- What you will do
Rewrite the rows from the line containing "Where should I click to: Grab" through the end of the rows, keeping the requests, and offset every click coordinate in the answers by adding 43 to it. Omit the pictures from your answer.

- Given records
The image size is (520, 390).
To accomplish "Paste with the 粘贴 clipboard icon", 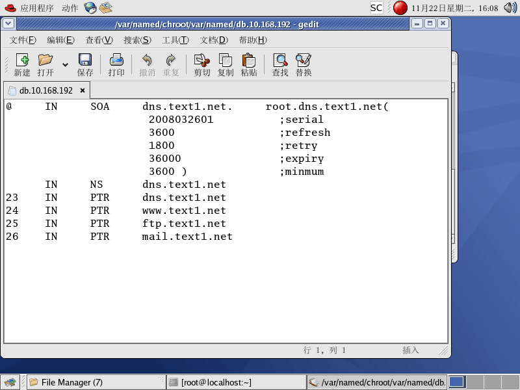I will click(x=249, y=65).
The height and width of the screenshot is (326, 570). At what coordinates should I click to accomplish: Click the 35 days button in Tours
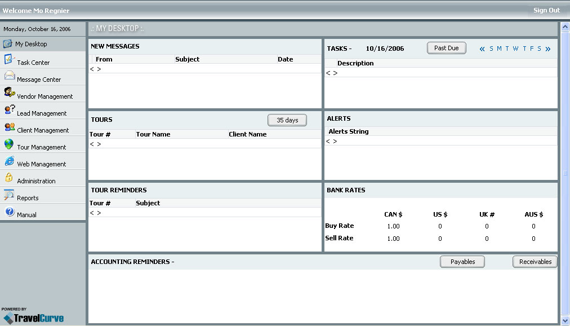287,120
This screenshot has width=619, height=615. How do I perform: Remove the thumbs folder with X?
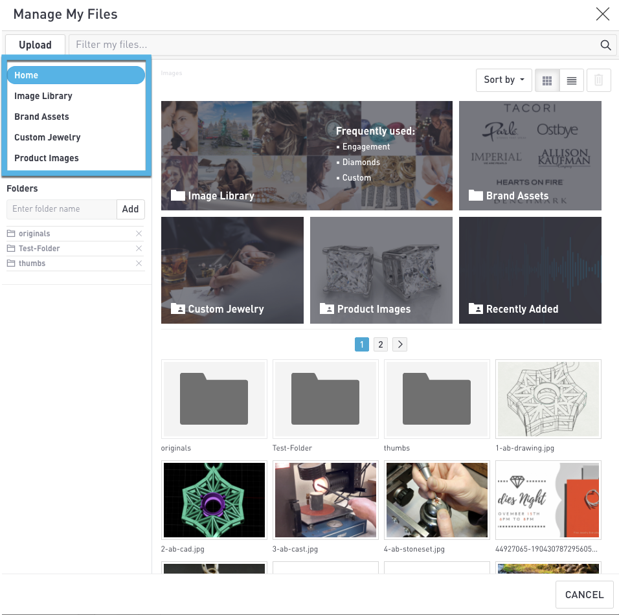tap(139, 263)
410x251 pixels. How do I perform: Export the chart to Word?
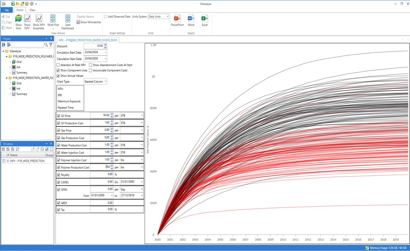coord(191,19)
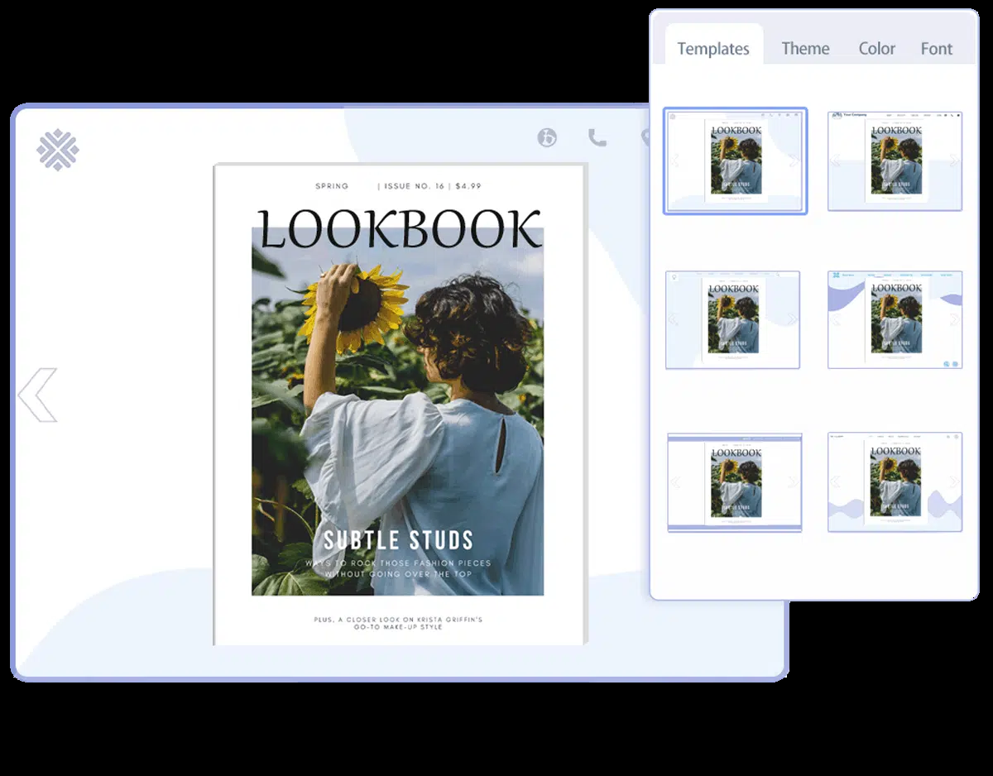Select the highlighted first template thumbnail
This screenshot has height=776, width=993.
[735, 161]
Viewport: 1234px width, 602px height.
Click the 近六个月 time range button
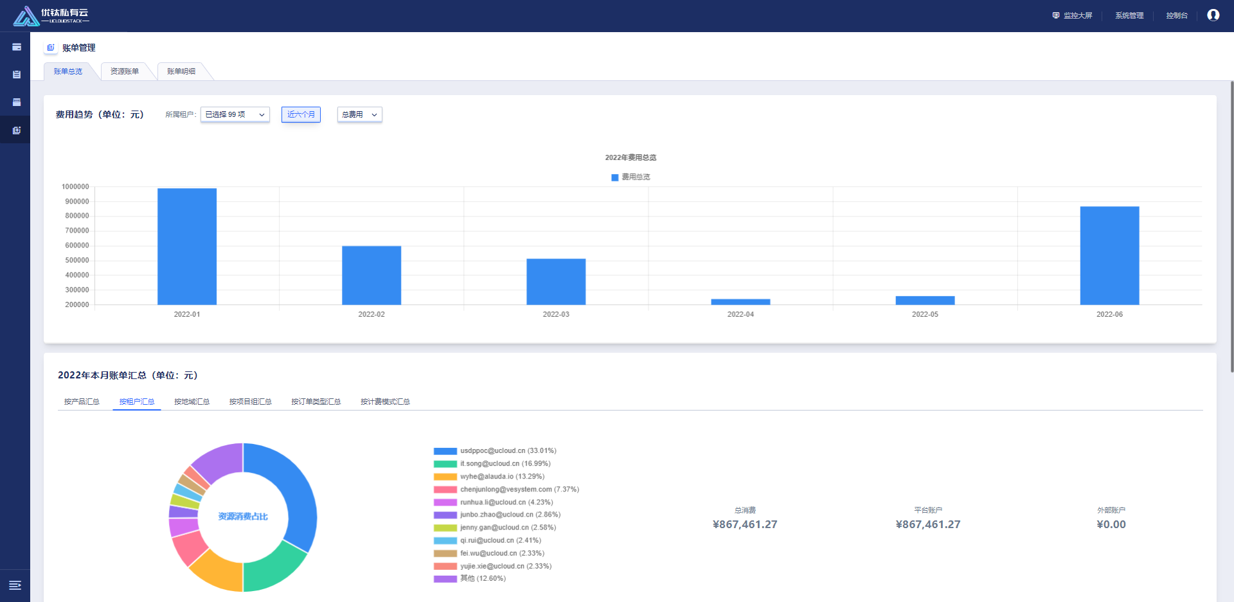click(x=301, y=114)
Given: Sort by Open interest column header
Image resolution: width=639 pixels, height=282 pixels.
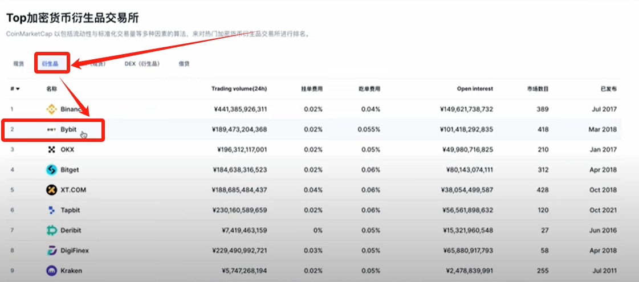Looking at the screenshot, I should (x=475, y=88).
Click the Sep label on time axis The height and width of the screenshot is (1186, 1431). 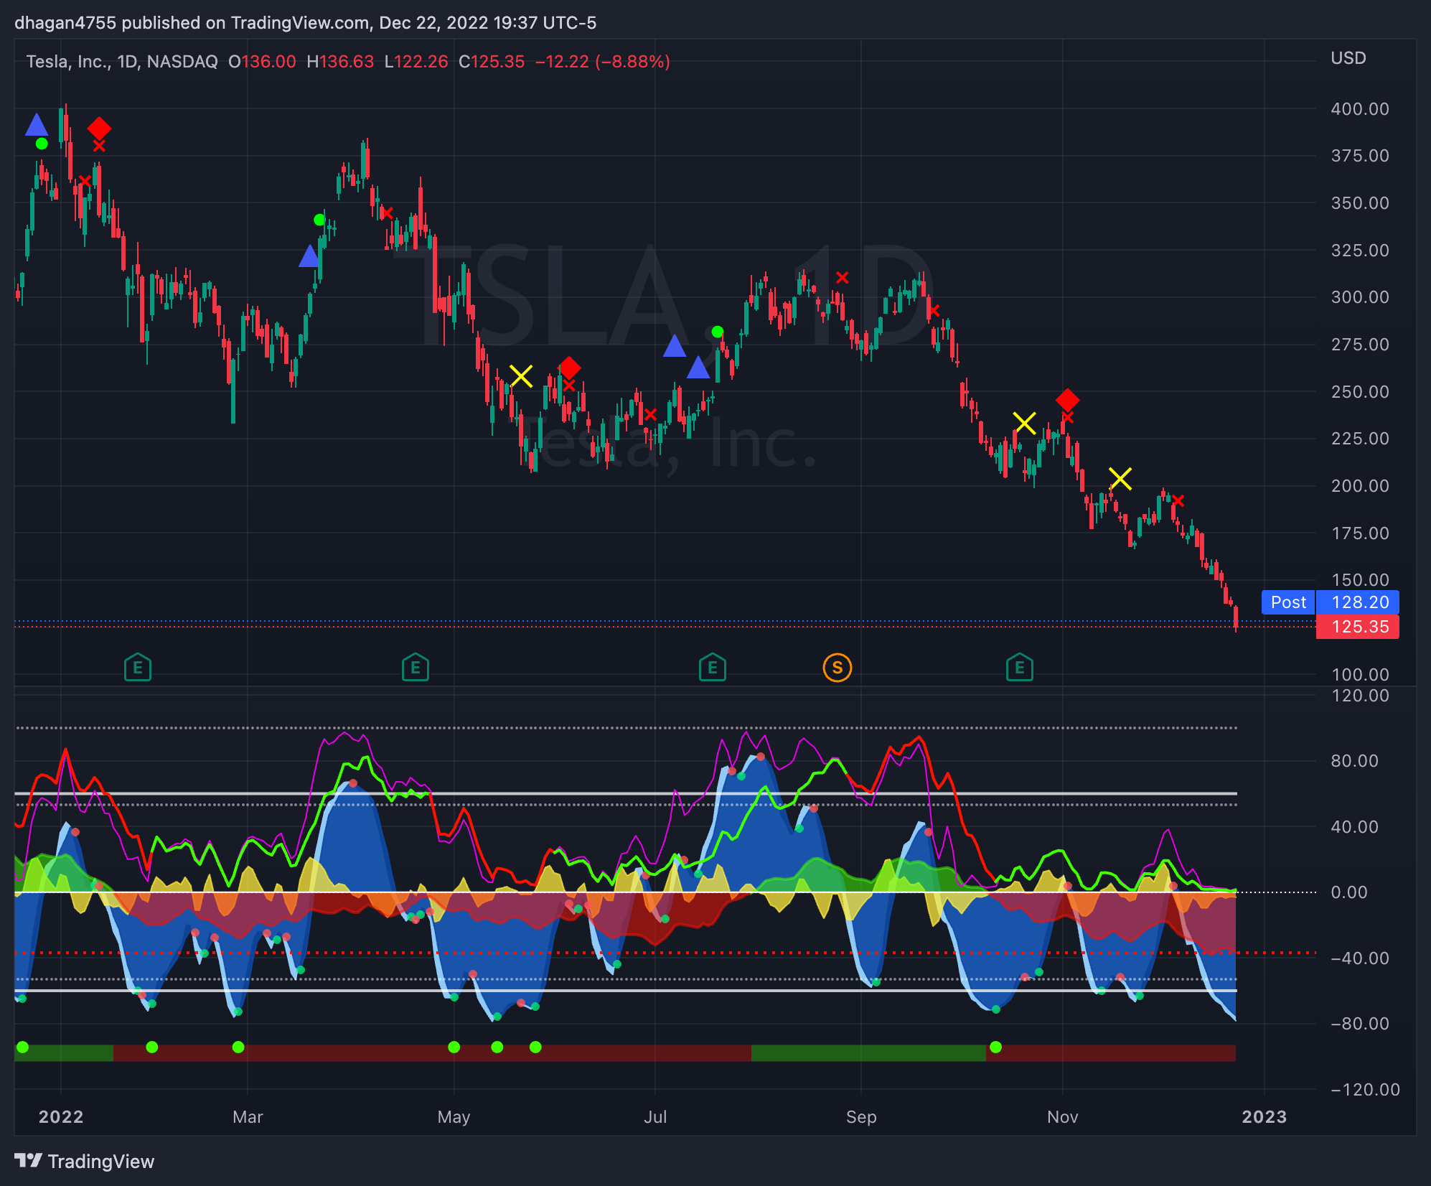point(860,1116)
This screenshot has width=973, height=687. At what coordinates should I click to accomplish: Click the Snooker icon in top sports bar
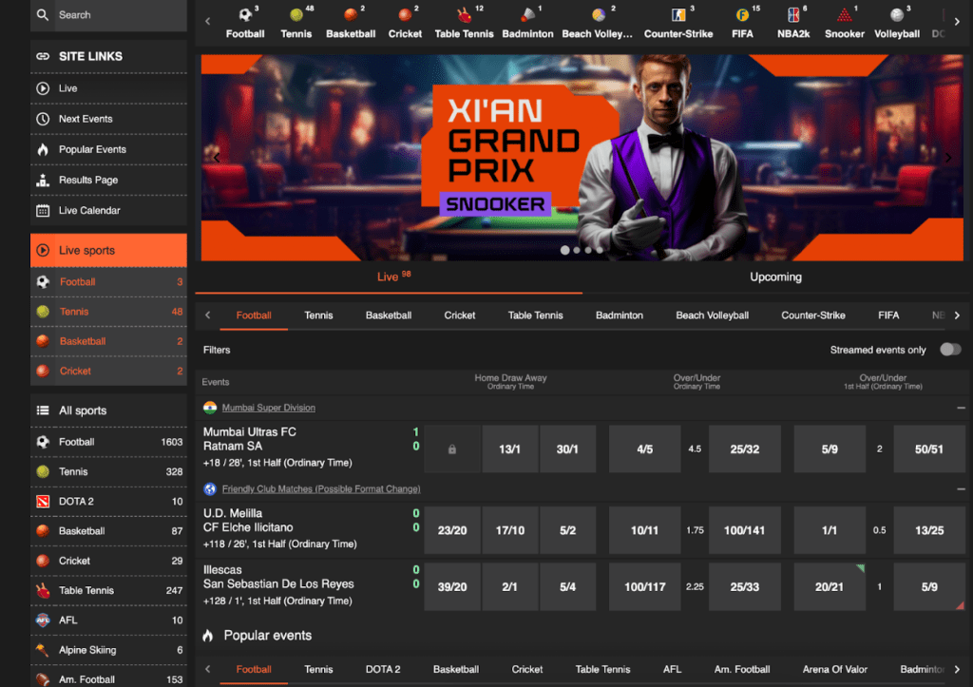point(844,16)
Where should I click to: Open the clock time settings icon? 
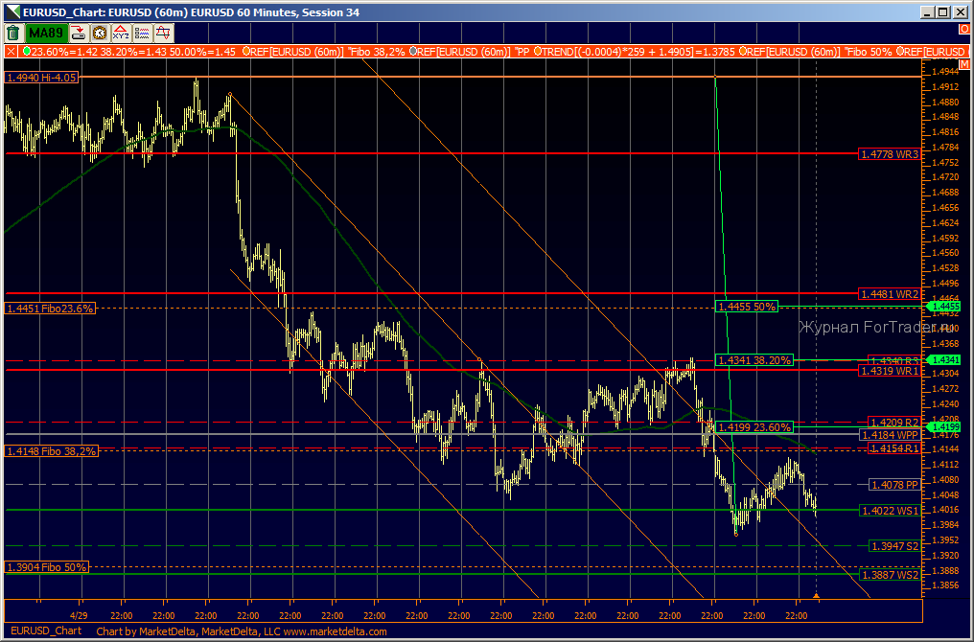pyautogui.click(x=100, y=33)
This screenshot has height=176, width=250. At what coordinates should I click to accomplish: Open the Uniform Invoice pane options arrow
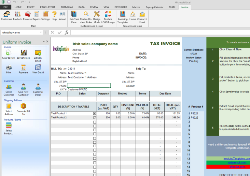[43, 42]
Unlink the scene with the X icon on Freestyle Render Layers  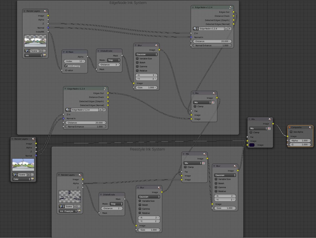click(x=79, y=206)
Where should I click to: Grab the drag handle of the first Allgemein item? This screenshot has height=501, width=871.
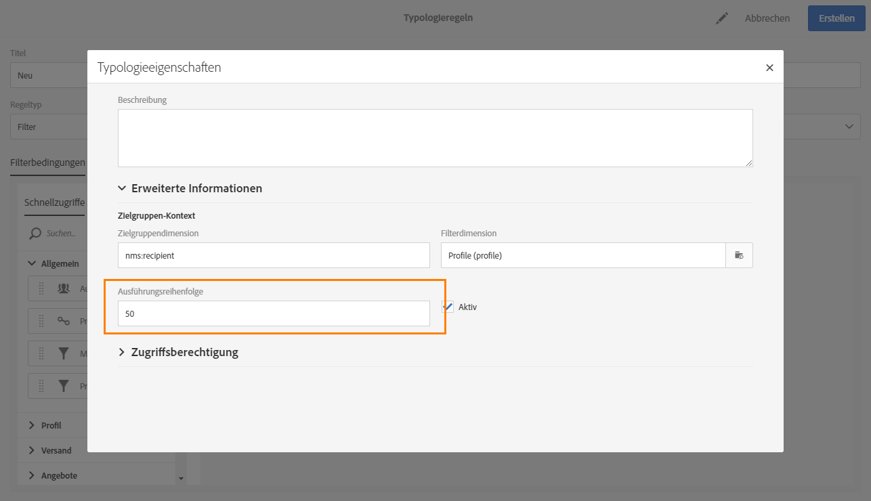pos(41,288)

- Result below
Where should I click to: Grab the drag handle of the first Allgemein item? This screenshot has height=501, width=871.
pos(84,331)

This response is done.